_SET PROBLEM:_ Reproduce word for word the rows from the line containing "You are a GUI" through the end of the rows, including both ends.

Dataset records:
:::::

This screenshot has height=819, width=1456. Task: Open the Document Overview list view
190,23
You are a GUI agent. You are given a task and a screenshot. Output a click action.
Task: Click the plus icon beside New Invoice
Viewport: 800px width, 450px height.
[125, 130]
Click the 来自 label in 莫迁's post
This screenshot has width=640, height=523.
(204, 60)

:::::

_FINAL ANSWER:_
You are a GUI agent. You are given a task and a screenshot. Output a click action.
Task: Click the plus icon beside New Invoice
Viewport: 800px width, 450px height.
[125, 130]
Click the 来自 label in 莫迁's post
This screenshot has width=640, height=523.
(204, 60)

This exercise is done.